オイルによって、それはツルっとした動きで上下に動き出す。

「くっ……っ……んっ…」

 やがて時間をかけ馴染んで来たのを見計らうように、指は二本に増やされた。僕はホテルの真っ白なシーツをぎゅっと鷲掴みにして違和感に耐えていた。

「翠……もう少し力抜いてくれよ。怖くないから、なっ」

「だが……」

 怖いとは言えなかった。
 怖いけれども、怖くないから。

 だってこの指は流のものだから。

 躰の奥を流の指が蠢いている。まるで何かを探しているようだ。やがてある一点に辿り着いたようで、躰にスイッチが入ったようにじんと痺れた。

「な……に…」

「ここだな」

「んっ……ん…」

 流がまるで宝物を見つけた子どものように意気揚々と、そこを集中的に刺激してくる。

「やめろ……そこは、なんか変だ」

「翠の気持ちいいところ見つけたよ。ずっと探したかった場所だ」

 躰の奥が疼く。こんな快楽は知らない。どうしたらいいのだ。僕がこんな快楽の渦に巻き込まれるなんて……

「流……流……」

 恐らく涙目になっていたと思う。もう頭の中がごちゃ混ぜで、僕は必死に僕を抱く流のことを呼び続けていた。

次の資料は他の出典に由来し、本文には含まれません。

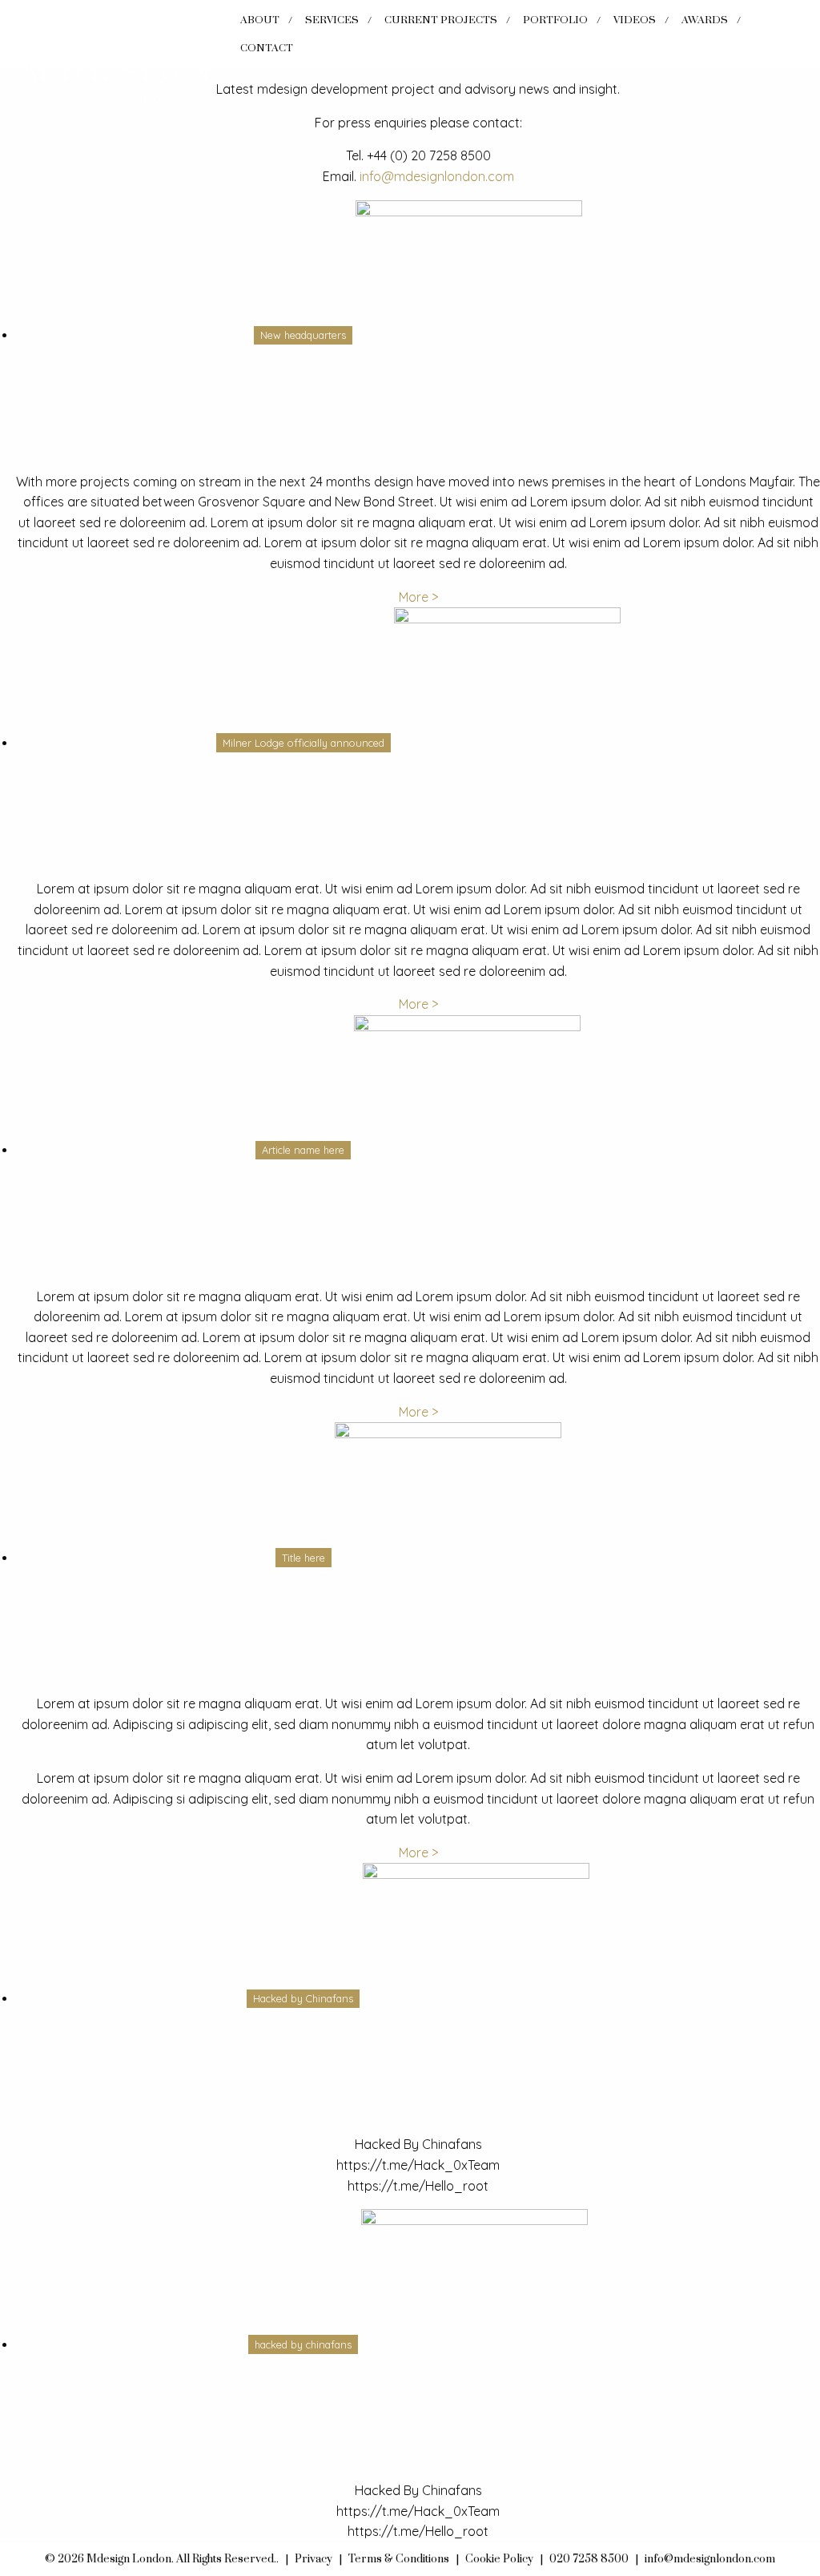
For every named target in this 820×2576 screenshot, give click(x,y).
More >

「翠、大丈夫だ。怖くない。すべては俺が被るから。翠は僕に躰を開くだけでいい」

「何……言って……流だけにこの罪を預けることは出来ない、僕も一緒だ。共に堕ちるまでだ。どこまでも……」

「翠、大丈夫だ。翠は穢れない。何があっても翠は翠のままだ。俺の大事な翠」

 流が囁く間もずっとある一点を刺激されまくったせいで、疼きが最高潮に達した。

「あうっ……駄目だ。出てしまう……っ……また」

「そろそろ大丈夫そうだ。翠……いいか」

 そう囁かれるや否や、躰をひっくり返され仰向けの姿勢に戻されたかと思うと、膝裏を掴まれ、脚を左右に大きく開かれてしまった。